Where Art Meets Exploration: Carlyle Upson’s Creative Journey
Featured VentureMom – Carlyle Upson – Artist
When you’re an artist, you write an Artist Statement about what inspires you. I love that, and we should all do that. My long-time friend Carlyle Upson has been one of my favorite artists for a while. Her ethereal work inspires me. Here is her statement and some of her art. PS I love the questions that guide her, found at the end of her statement.
Carlyle Upson Artist Statement
Inspired by travels in over 35 countries, my artwork explores ideas of navigation through interaction with nature in global settings. Currently based in coastal Connecticut, I majored in Art History and Economics at Smith College and then earned a Master of International Affairs from Columbia University, which has led to my combined love of art making and immersive travel. I’ve always been drawn to activities that link the left and right hemispheres of the brain.
My artwork begins “en plein air” as a site study, then my ideas get developed in the studio as an iterative activity – painting the same subject again and again. A looping process serves to strip superfluity from the idea and distill it down to a simplified form. My semi-abstract style takes seemingly familiar subjects and reinterprets them in a contemporary fashion.

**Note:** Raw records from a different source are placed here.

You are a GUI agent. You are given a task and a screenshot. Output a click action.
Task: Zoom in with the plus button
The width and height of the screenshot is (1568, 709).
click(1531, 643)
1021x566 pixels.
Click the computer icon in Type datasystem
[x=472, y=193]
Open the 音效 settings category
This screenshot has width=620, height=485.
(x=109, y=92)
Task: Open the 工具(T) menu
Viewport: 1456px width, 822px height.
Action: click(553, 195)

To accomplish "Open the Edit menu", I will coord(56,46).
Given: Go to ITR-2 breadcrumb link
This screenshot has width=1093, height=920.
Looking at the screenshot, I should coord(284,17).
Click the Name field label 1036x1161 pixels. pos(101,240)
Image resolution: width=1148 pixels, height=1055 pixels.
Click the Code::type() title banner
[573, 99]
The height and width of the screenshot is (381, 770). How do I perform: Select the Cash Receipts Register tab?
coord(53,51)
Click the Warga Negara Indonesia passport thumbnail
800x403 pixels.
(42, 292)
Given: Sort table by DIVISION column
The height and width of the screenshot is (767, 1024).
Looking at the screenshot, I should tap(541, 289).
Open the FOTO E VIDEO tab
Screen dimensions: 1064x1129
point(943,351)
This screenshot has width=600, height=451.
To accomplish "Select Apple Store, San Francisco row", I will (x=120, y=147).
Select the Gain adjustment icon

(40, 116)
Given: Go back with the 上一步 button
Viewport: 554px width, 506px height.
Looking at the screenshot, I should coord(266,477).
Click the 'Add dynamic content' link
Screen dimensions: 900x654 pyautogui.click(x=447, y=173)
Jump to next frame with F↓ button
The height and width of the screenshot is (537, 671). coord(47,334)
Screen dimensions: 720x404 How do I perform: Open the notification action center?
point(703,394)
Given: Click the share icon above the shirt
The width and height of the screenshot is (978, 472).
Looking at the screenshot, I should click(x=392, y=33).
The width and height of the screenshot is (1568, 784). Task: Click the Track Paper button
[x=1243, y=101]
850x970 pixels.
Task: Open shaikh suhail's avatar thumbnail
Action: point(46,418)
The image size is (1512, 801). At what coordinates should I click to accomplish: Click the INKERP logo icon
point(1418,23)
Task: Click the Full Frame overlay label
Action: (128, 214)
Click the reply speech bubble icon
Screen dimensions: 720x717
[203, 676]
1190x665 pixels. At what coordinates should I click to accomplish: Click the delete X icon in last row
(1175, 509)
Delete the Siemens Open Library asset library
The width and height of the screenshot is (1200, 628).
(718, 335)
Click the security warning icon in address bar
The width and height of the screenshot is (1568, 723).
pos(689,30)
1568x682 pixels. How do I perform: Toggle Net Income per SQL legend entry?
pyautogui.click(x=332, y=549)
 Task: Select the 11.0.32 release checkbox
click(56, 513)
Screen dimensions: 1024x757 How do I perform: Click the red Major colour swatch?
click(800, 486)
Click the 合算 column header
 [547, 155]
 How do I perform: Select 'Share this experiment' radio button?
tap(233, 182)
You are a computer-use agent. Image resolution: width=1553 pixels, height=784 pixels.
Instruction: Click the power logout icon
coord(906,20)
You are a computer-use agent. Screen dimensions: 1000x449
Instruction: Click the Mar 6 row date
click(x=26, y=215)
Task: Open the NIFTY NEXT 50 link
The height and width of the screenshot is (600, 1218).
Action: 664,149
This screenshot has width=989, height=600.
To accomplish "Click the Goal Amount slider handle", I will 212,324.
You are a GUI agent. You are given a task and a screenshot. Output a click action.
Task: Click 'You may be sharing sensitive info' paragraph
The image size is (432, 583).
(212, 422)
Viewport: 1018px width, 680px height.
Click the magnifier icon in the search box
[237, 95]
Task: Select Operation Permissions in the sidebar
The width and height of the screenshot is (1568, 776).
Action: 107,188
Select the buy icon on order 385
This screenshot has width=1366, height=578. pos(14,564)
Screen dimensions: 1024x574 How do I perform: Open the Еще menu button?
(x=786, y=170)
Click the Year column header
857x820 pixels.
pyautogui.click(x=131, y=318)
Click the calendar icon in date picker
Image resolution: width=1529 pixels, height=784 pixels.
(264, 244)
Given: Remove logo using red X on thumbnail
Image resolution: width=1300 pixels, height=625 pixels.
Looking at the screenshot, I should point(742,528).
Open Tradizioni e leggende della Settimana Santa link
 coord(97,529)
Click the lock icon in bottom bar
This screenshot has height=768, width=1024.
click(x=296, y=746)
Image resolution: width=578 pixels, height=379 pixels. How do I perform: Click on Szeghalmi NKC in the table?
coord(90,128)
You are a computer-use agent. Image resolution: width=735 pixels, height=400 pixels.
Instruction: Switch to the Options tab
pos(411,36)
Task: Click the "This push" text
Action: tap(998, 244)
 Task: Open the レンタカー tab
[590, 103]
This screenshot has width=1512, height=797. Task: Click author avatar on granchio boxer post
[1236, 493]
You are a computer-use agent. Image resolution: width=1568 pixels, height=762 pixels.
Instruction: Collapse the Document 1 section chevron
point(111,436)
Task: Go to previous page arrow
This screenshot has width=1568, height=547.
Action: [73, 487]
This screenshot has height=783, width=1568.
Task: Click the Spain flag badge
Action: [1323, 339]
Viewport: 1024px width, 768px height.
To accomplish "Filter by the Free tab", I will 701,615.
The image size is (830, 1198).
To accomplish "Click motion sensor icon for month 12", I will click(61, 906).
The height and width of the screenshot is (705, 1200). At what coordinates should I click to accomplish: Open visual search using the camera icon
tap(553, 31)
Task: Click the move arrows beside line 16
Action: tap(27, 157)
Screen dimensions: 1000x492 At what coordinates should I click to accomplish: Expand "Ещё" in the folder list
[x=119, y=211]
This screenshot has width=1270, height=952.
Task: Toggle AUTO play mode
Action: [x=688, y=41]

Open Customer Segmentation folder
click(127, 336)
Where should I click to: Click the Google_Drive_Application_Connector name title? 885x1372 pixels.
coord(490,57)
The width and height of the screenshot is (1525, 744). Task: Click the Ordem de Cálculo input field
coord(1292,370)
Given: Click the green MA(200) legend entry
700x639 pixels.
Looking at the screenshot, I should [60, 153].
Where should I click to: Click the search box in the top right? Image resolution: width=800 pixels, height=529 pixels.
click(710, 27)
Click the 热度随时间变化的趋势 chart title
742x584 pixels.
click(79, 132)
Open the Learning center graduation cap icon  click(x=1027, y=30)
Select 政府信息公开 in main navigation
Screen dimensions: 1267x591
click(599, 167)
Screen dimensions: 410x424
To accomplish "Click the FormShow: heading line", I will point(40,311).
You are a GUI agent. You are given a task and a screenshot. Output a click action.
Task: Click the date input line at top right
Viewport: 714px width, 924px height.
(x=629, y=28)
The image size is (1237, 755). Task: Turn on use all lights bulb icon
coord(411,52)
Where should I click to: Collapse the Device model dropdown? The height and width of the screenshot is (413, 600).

Fundamentally, I am an experiential painter. Breathing in the heat of Egyptian temples while sketching scarabs at Thebes and finding scarab beetles rolling their camel dung meal in the Sinai desert…these are the experiences that nourish creativity. Growing up in Illinois on the margins of corn and soybean fields so feeling the wind on the plains deeply affected me. You cannot actually see wind; you can only see how it blows through the grasses. Breathing in the heat of Egyptian temples while sketching the scarabs at Thebes and finding scarab beetles rolling their camel dung meal in the Sinai desert…these are the experiences that nourish my creativity.
Maps have always fascinated me – particularly the way a mathematical grid system is applied to the varied topography of the living earth in attempts to quantify and explain her undulations.
“Where am I? Where have I been? Where am I going?”
Artist website carlyleupsonarts.com
VentureMom Tip: Let your life experiences shape your work. Travel, family, and even the small details of daily life can become the spark that fuels your creativity and sets your business apart.